• [The records]:

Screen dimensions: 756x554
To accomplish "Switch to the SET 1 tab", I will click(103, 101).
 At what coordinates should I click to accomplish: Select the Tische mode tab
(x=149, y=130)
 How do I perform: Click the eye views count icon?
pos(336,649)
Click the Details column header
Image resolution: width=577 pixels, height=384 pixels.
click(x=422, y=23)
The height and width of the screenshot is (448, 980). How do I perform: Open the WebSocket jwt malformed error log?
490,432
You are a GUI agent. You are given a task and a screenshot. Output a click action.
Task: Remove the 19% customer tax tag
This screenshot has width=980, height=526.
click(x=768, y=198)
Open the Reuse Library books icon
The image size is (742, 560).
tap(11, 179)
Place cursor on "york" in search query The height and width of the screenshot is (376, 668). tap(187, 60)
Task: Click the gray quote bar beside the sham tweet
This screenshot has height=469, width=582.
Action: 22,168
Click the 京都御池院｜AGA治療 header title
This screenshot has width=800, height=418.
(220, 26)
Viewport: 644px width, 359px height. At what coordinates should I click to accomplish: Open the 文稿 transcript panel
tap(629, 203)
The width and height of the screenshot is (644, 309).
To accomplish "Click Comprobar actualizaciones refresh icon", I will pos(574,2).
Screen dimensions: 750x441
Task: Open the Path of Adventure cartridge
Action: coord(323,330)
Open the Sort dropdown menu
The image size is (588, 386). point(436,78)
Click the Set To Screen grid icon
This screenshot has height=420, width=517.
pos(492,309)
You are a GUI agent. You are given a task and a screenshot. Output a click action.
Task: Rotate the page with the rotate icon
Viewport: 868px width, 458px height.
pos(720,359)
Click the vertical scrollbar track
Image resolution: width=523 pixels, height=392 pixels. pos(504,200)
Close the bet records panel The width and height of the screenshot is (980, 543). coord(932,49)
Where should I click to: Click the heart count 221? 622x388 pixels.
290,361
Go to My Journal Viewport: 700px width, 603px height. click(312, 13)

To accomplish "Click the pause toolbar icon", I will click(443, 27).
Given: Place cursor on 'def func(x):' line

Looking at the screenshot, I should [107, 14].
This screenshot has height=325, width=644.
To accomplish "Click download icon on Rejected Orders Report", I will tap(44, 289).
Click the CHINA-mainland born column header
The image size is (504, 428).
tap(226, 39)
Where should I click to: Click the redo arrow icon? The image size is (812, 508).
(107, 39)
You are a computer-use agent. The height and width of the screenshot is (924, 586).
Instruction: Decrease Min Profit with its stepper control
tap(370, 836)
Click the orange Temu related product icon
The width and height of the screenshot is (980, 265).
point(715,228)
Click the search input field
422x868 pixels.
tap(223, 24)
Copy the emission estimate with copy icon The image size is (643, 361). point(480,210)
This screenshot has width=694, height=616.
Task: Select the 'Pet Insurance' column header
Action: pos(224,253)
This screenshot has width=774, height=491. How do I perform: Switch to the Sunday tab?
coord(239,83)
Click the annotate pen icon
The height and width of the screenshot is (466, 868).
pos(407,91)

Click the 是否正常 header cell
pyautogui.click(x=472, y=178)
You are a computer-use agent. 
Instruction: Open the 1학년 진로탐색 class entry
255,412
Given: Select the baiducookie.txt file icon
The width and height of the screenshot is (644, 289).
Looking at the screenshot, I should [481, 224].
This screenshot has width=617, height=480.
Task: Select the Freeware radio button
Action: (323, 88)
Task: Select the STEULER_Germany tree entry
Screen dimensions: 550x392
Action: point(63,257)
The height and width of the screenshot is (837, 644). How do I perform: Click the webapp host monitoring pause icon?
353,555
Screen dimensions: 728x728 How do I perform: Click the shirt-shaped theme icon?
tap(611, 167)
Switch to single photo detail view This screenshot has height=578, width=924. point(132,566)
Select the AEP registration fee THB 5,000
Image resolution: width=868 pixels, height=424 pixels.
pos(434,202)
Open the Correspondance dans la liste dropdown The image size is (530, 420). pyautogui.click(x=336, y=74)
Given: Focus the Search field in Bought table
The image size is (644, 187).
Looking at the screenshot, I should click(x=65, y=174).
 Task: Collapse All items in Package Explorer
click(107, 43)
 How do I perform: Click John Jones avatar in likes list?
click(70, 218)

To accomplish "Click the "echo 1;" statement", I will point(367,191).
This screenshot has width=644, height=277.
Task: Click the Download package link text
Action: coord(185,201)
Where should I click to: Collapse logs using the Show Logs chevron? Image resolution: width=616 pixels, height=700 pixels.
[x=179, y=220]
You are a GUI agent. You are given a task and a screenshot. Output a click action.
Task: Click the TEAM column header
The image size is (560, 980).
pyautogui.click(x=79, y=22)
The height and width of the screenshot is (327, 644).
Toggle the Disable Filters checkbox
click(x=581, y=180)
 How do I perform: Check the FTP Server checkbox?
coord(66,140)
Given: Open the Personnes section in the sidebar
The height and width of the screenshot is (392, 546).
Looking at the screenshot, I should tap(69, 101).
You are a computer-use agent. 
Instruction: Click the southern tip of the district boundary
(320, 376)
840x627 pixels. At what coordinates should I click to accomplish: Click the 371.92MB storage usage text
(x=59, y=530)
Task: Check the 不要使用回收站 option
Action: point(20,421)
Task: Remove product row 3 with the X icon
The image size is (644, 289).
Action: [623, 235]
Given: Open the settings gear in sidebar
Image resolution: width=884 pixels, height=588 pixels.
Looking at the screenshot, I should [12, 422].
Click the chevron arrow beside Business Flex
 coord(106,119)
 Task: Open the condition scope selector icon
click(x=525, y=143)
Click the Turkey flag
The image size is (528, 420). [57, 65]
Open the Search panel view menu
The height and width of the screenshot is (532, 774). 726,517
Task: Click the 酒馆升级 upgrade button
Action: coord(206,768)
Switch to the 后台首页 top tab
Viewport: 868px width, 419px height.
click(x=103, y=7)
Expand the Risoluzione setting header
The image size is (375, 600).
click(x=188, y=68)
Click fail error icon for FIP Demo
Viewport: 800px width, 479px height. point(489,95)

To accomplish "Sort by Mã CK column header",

• [Problem requirements]: Your answer must be every record above, retyped exactly.

• [Output for this task]:
Screen dimensions: 756x554
To accomplish "Switch to the SET 1 tab", I will click(103, 101).
 At what coordinates should I click to accomplish: Select the Tische mode tab
(x=149, y=130)
 How do I perform: Click the eye views count icon?
pos(336,649)
Click the Details column header
Image resolution: width=577 pixels, height=384 pixels.
click(x=422, y=23)
The height and width of the screenshot is (448, 980). How do I perform: Open the WebSocket jwt malformed error log?
490,432
You are a GUI agent. You are given a task and a screenshot. Output a click action.
Task: Remove the 19% customer tax tag
This screenshot has width=980, height=526.
click(x=768, y=198)
Open the Reuse Library books icon
The image size is (742, 560).
tap(11, 179)
Place cursor on "york" in search query The height and width of the screenshot is (376, 668). tap(187, 60)
Task: Click the gray quote bar beside the sham tweet
This screenshot has height=469, width=582.
Action: 22,168
Click the 京都御池院｜AGA治療 header title
This screenshot has width=800, height=418.
(220, 26)
Viewport: 644px width, 359px height. At what coordinates should I click to accomplish: Open the 文稿 transcript panel
tap(629, 203)
The width and height of the screenshot is (644, 309).
To accomplish "Click Comprobar actualizaciones refresh icon", I will pos(574,2).
Screen dimensions: 750x441
Task: Open the Path of Adventure cartridge
Action: coord(323,330)
Open the Sort dropdown menu
The image size is (588, 386). point(436,78)
Click the Set To Screen grid icon
This screenshot has height=420, width=517.
pos(492,309)
You are a GUI agent. You are given a task and a screenshot. Output a click action.
Task: Rotate the page with the rotate icon
Viewport: 868px width, 458px height.
pos(720,359)
Click the vertical scrollbar track
Image resolution: width=523 pixels, height=392 pixels. pos(504,200)
Close the bet records panel The width and height of the screenshot is (980, 543). coord(932,49)
Where should I click to: Click the heart count 221? 622x388 pixels.
290,361
Go to My Journal Viewport: 700px width, 603px height. click(312, 13)

To accomplish "Click the pause toolbar icon", I will click(443, 27).
Given: Place cursor on 'def func(x):' line

Looking at the screenshot, I should [107, 14].
This screenshot has height=325, width=644.
To accomplish "Click download icon on Rejected Orders Report", I will tap(44, 289).
Click the CHINA-mainland born column header
The image size is (504, 428).
tap(226, 39)
Where should I click to: Click the redo arrow icon? The image size is (812, 508).
(107, 39)
You are a computer-use agent. The height and width of the screenshot is (924, 586).
Instruction: Decrease Min Profit with its stepper control
tap(370, 836)
Click the orange Temu related product icon
The width and height of the screenshot is (980, 265).
point(715,228)
Click the search input field
422x868 pixels.
tap(223, 24)
Copy the emission estimate with copy icon The image size is (643, 361). point(480,210)
This screenshot has width=694, height=616.
Task: Select the 'Pet Insurance' column header
Action: pos(224,253)
This screenshot has width=774, height=491. How do I perform: Switch to the Sunday tab?
coord(239,83)
Click the annotate pen icon
The height and width of the screenshot is (466, 868).
pos(407,91)

Click the 是否正常 header cell
pyautogui.click(x=472, y=178)
You are a computer-use agent. 
Instruction: Open the 1학년 진로탐색 class entry
255,412
Given: Select the baiducookie.txt file icon
The width and height of the screenshot is (644, 289).
Looking at the screenshot, I should [481, 224].
This screenshot has width=617, height=480.
Task: Select the Freeware radio button
Action: (323, 88)
Task: Select the STEULER_Germany tree entry
Screen dimensions: 550x392
Action: point(63,257)
The height and width of the screenshot is (837, 644). How do I perform: Click the webapp host monitoring pause icon?
353,555
Screen dimensions: 728x728 How do I perform: Click the shirt-shaped theme icon?
tap(611, 167)
Switch to single photo detail view This screenshot has height=578, width=924. point(132,566)
Select the AEP registration fee THB 5,000
Image resolution: width=868 pixels, height=424 pixels.
pos(434,202)
Open the Correspondance dans la liste dropdown The image size is (530, 420). pyautogui.click(x=336, y=74)
Given: Focus the Search field in Bought table
The image size is (644, 187).
Looking at the screenshot, I should click(x=65, y=174).
 Task: Collapse All items in Package Explorer
click(107, 43)
 How do I perform: Click John Jones avatar in likes list?
click(70, 218)

To accomplish "Click the "echo 1;" statement", I will point(367,191).
This screenshot has width=644, height=277.
Task: Click the Download package link text
Action: coord(185,201)
Where should I click to: Collapse logs using the Show Logs chevron? Image resolution: width=616 pixels, height=700 pixels.
[x=179, y=220]
You are a GUI agent. You are given a task and a screenshot. Output a click action.
Task: Click the TEAM column header
The image size is (560, 980).
pyautogui.click(x=79, y=22)
The height and width of the screenshot is (327, 644).
Toggle the Disable Filters checkbox
click(x=581, y=180)
 How do I perform: Check the FTP Server checkbox?
coord(66,140)
Given: Open the Personnes section in the sidebar
The height and width of the screenshot is (392, 546).
Looking at the screenshot, I should tap(69, 101).
You are a computer-use agent. 
Instruction: Click the southern tip of the district boundary
(320, 376)
840x627 pixels. At what coordinates should I click to accomplish: Click the 371.92MB storage usage text
(x=59, y=530)
Task: Check the 不要使用回收站 option
Action: point(20,421)
Task: Remove product row 3 with the X icon
The image size is (644, 289).
Action: [623, 235]
Given: Open the settings gear in sidebar
Image resolution: width=884 pixels, height=588 pixels.
Looking at the screenshot, I should [12, 422].
Click the chevron arrow beside Business Flex
 coord(106,119)
 Task: Open the condition scope selector icon
click(x=525, y=143)
Click the Turkey flag
The image size is (528, 420). [57, 65]
Open the Search panel view menu
The height and width of the screenshot is (532, 774). 726,517
Task: Click the 酒馆升级 upgrade button
Action: coord(206,768)
Switch to the 后台首页 top tab
Viewport: 868px width, 419px height.
click(x=103, y=7)
Expand the Risoluzione setting header
The image size is (375, 600).
click(x=188, y=68)
Click fail error icon for FIP Demo
Viewport: 800px width, 479px height. point(489,95)

To accomplish "Sort by Mã CK column header",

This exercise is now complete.